Liberals have been pushing “pay equality” laws for some time. Many of them are already in effect. Pay equity would require employers to pay women what men receive if their educational standards, work experience, and time on the job are equal. “Equal pay for equal work,” as the saying goes.

“Pay equity” is similar to the minimum wage. No matter a person’s skill level or experience, minimum wage laws require that every worker gets paid at least so much.

All of this sounds good on the surface. Why shouldn’t someone with the same skills, education, and experience get paid the same?

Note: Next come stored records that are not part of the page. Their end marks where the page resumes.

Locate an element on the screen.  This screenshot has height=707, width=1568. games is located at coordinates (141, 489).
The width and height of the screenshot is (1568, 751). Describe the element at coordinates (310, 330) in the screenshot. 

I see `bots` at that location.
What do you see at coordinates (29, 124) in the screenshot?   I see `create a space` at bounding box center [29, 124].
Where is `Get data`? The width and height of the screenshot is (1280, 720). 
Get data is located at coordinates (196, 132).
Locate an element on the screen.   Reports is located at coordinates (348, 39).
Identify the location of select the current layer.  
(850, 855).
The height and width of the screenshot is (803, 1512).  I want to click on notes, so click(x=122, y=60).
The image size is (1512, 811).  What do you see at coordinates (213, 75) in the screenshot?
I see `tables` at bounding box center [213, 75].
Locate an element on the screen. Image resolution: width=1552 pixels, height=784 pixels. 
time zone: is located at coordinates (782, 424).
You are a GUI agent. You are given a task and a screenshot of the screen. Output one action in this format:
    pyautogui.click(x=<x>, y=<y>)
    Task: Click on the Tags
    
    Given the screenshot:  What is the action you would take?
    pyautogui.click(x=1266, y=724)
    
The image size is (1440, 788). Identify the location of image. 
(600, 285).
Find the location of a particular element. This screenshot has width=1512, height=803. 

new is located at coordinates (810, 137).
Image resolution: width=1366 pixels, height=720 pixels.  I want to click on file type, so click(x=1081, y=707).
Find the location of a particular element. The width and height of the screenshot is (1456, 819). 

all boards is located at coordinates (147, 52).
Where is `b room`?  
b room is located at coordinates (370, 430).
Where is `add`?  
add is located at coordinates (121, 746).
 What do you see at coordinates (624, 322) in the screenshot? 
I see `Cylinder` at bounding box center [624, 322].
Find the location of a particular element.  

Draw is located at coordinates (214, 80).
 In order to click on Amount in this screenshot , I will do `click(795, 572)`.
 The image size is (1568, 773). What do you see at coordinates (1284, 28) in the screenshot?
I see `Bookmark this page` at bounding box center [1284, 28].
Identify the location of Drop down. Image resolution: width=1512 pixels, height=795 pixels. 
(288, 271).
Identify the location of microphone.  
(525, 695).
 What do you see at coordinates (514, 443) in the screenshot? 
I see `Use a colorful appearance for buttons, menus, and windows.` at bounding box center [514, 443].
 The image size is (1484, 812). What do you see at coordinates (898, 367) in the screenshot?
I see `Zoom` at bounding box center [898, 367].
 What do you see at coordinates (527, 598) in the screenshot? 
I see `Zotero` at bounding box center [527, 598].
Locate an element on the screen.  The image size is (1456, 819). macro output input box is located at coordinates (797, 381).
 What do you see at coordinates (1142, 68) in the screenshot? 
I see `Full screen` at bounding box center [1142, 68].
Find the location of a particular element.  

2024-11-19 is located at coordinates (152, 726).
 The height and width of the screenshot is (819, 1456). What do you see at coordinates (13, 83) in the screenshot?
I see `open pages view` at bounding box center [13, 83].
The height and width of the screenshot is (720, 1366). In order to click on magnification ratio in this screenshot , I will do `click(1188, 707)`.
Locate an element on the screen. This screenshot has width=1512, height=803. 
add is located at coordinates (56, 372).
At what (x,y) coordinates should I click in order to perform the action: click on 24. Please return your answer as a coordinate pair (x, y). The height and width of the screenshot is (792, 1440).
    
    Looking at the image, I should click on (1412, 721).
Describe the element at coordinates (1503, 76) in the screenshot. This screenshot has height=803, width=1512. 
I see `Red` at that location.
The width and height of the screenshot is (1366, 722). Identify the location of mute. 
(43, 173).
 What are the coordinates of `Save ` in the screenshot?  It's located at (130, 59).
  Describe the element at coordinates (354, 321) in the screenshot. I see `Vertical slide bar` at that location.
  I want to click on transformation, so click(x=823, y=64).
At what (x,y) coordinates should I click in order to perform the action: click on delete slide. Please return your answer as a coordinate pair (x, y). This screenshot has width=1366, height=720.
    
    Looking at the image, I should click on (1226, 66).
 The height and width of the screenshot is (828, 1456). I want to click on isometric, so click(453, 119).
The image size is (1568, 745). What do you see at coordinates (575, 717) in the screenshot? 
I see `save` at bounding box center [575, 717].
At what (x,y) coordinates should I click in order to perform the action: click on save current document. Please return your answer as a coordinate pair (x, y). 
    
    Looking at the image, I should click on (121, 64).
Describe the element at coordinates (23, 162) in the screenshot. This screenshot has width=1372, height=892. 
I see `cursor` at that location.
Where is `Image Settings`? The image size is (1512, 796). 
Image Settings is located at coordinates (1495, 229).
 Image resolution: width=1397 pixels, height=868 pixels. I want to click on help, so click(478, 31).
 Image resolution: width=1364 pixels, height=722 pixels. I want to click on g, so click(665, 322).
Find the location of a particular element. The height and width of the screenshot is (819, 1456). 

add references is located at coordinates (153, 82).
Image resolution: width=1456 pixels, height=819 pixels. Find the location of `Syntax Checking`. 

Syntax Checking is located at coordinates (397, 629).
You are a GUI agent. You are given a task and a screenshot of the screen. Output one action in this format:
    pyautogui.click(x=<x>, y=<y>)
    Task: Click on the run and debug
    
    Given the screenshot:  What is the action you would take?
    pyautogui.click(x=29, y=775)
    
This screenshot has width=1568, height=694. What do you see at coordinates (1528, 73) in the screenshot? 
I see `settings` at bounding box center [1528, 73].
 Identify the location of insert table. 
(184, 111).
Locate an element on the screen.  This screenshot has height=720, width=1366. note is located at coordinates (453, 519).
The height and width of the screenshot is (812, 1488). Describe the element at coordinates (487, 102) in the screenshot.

First, it’s no business of the government how much an employer pays anyone. If I want to pay someone a dollar an hour, I should be permitted to do so. Will I get anyone to work for a dollar an hour? Probably not. Not even my grandchildren will work for a dollar an hour.

Second, it shouldn’t matter to the government who I employ. It’s my company. I’m taking the risk. I’m paying the bills. If I want to discriminate, I should be allowed to do so.

Third, if a person, man or woman, is getting paid less for doing comparable work, then the simple thing to do is to go to the employer and ask for a raise. If the employer says no, the employee has three options, (1) stay put with the same salary at the same job, (2) look for a new job, or (3) start a new business. Maybe the employer can do better with a new employee and won’t have any problem if you quit. Maybe you are indispensable and making the company a lot of money. In that case, you might get the raise. There is, of course, the third option: Go out on your own and start your own company and pay yourself and your own employees what you believe is equitable.

Fourth, pay inequity as it is presented by (mostly) feminists is a myth. Men and women choose different career paths for a variety of reasons. Many women want flexibility in their jobs so they can have children. They might drop out of the workforce for a time in order to raise children. Some women chose jobs that give them more freedom in their career paths because of family considerations. This is one of the reasons there is “pay disparity” between men and women. Some jobs are just harder for women to do no matter how “equal” men and women work at the same job.

Fifth, once the government gets involved in determining what’s “fair,” the trial lawyers will have a field day.  We already have the EEOC making it difficult for employers on the issue of “discrimination” in terms of sex, handicap, religion, etc. We don’t need any more government intrusion.

One last point, women are making their way as entrepreneurs. The rise of female-owned businesses may be the result of past discrimination, but it’s most likely related to the fact that women got their training in mostly male-dominated companies, learned what they needed to know, started businesses that became attractive to investors who saw ways they could make money. Consider this from an article that appeared in USA Today (June 5, 2012):

[A]n emerging class of early-stage tech start-up executives is helping dispel the notion that there isn’t a leading role for them in the male-dominated valley. Company founders and leaders are coming out of Google, Salesforce.com and elsewhere for the excitement of shaping a young business.

This is being done without the help of “pay equity” laws. Government … keep out!